_WORK INSTRUCTIONS:_
**1.** Rewrite everything from "The body keeps" down to "than the sermon." in the reflection on the Church as "her," replacing "sanctuaries" with "chapels".
**2.** Continue the reflection on the Church as "her" from its final line.

This Sunday morning, I found myself tracing the word her in an old hymnal—
the way one might trace a scar that still holds meaning.
“The Church’s one foundation is Jesus Christ, her Lord.”
How rare it is to hear the Church still called her.
That small pronoun carries a forgotten tenderness. It reminds me that the Church was never meant to be an it—a structure, a strategy, or a brand.
She was meant to be her—receptive, relational, alive.
Once, her meant mystery.
It meant the Bride who receives and reveals,
the Holder through whom divine love takes form.
She carried, she tended, she healed.
But over time, much of the Church drifted.
We broadcast sermons to millions yet forget how to sit in silence with one.
We’ve made ministry a market—tickets, merchandise, algorithms of belonging.
We take sides faster than we take time to listen.
The cross became a banner for camps instead of a bridge for communion.
The shepherds are weary; the singers are hoarse.
The body keeps working while the breath is gone.
Even those who serve no longer know how to rest.
And yet, even now, there are sanctuaries that still breathe.
Rooms where silence is honored, hands still anoint, and love still lingers longer than the sermon.
Not all has been lost. The Holder has always survived somewhere—
in the hospice chaplain’s prayer, the neighborhood meal, the song sung for one instead of many.
And still, the Reviver breathes.

_AVAILABLE DATA:_
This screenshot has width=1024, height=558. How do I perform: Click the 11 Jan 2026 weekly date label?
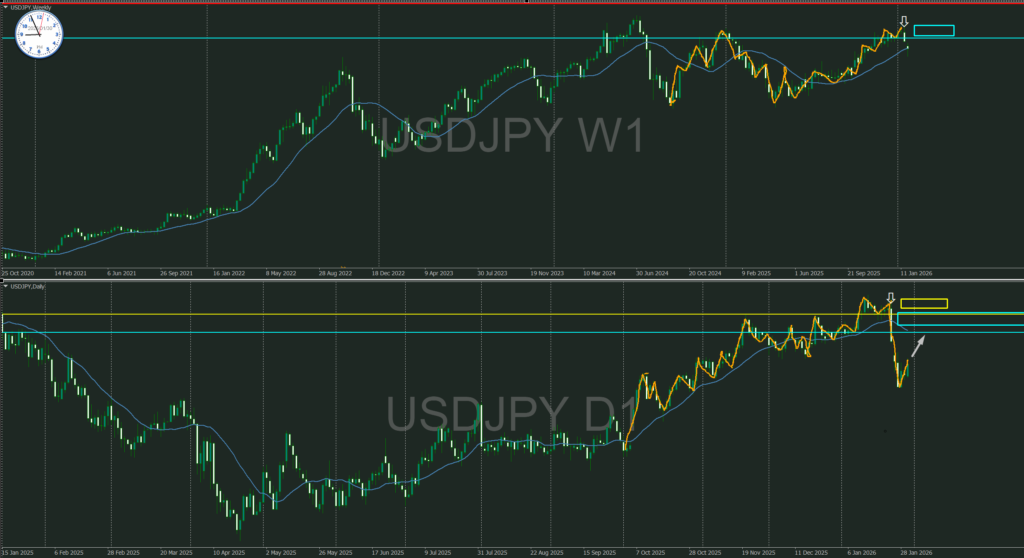[916, 272]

_ANSWER LIST:_
**1.**
The body keeps working while the breath is gone.
Even those who serve no longer know how to rest.
And yet, even now, there are chapels that still breathe.
Rooms where silence is honored, hands still anoint, and love still lingers longer than the sermon.

**2.**
Maybe the Church is not dying—maybe she’s molting.
Every age forgets its breath, and every age must wake again.
The flood was never just destruction; it was mercy—washing away what could no longer hold life.
The question now is not whether the Church will survive,
but whether she will feel again.
Can we remember what it means to be her—
to hold instead of hurry,
to tend instead of tally,
to heal instead of hustle?
Can we let love overflow its old containers without fear of what spills?
This isn’t the first drift.
It won’t be the last.
But maybe this is our turn—
to wake with eight billion others
and learn how to hold without walls.
I’m learning that to serve Christ’s Church is not to fix her, but to feel with her—
to help her breathe again.
Christ revives.
The Church holds.
And in that holding,
the world begins to heal.
And some already are.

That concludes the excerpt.